O Giovani se desvencilhou da mãe e veio falar comigo. A boquinha estava cheia de arroz e feijão preto.
“Tia”, ele começou, “o ônibus depois sobe, né?”. Foi uma pergunta inocente, mas curiosa, típica para os seus quatro ou cinco anos de idade.
A mãe então intimou o garoto. Enfiou a colher de plástico na quentinha aberta sobre seu colo e tascou a comida na boca da criança. Mastigou impaciente. Veio falar comigo de novo. Nós estávamos sentados na última fileira de bancos do ônibus, aquele lugar que está mais sujeito aos acidentes topográficos de São Paulo. Resultado: a cada anúncio de lombada, o almoço do menino diminuía um pouco. Grãos de arroz e de feijão jaziam no chão úmido do ônibus.

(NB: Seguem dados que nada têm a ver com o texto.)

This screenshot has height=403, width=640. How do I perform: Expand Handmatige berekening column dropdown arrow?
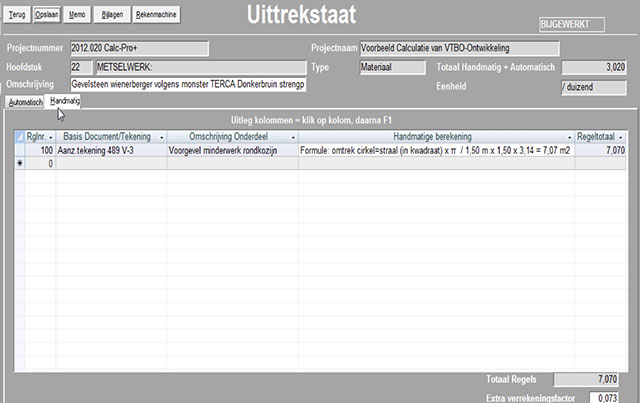tap(568, 137)
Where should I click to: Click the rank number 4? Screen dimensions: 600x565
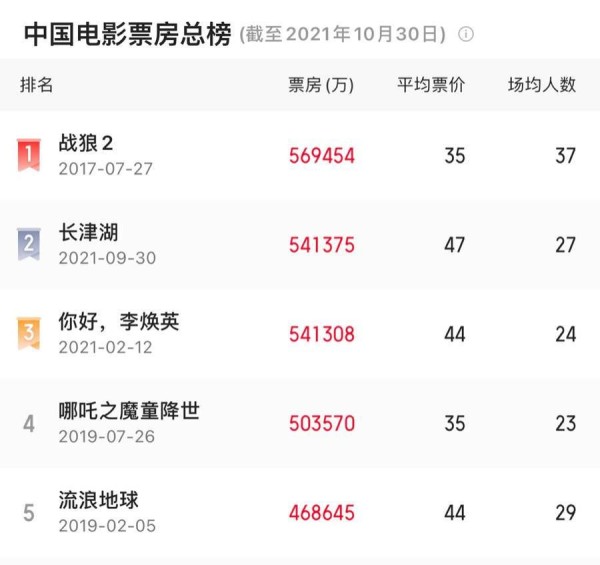pyautogui.click(x=29, y=423)
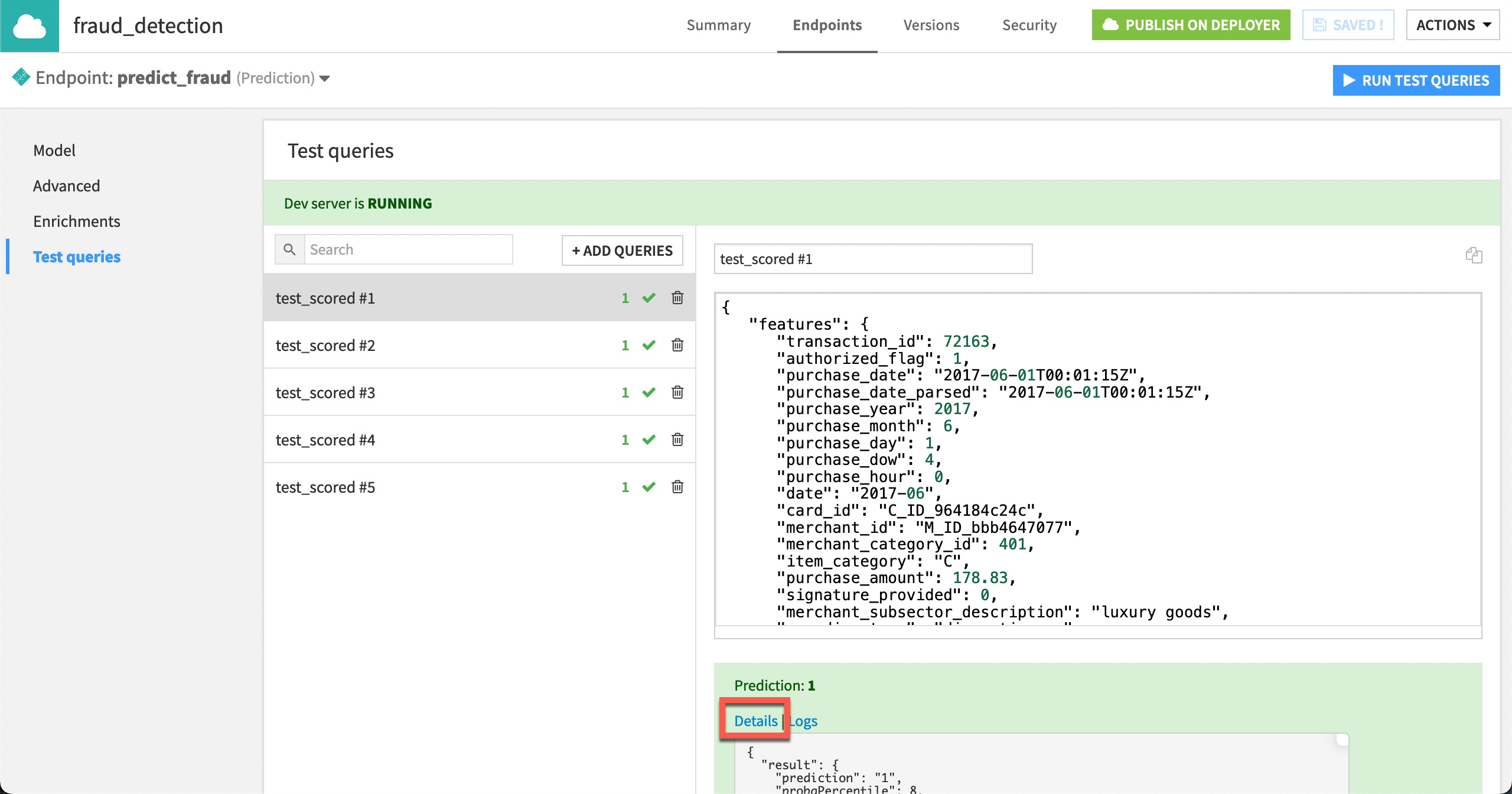This screenshot has width=1512, height=794.
Task: Click inside the Search queries field
Action: pyautogui.click(x=409, y=249)
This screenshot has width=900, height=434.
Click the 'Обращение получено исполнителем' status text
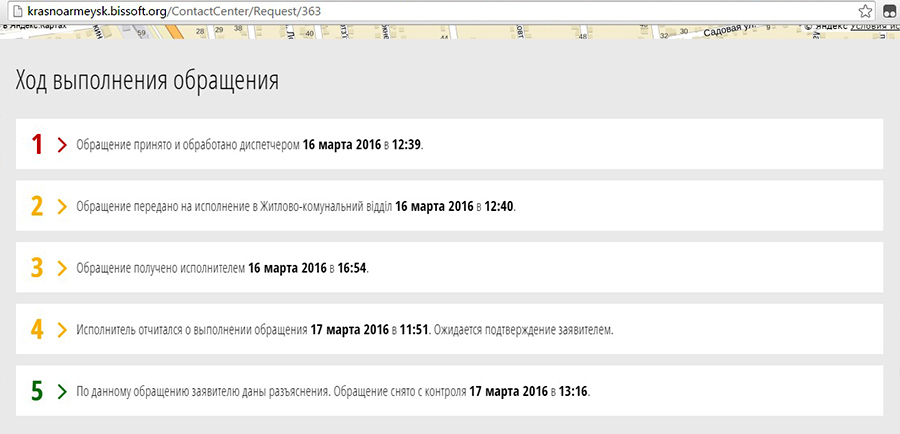point(160,268)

No trajeto que liga a Igreja Imaculda Conceição até o Pão de Açúcar da Brigadeiro Luís Antônio, Giovani almoçou e, de brinde, ganhou um gole do guaraná Schin que a mãe, contrariada, lhe ofereceu. Deram o sinal de parada. Exasperada, a mulher gritou com a criança, sob a garoa fina da hora do almoço.
“Vai, muleque, se enfia no mercado que tá chovendo!”
E Giovani, nos passos ligeiros de suas perninhas curtas, subtraiu-se no meio da multidão de guarda-chuvas.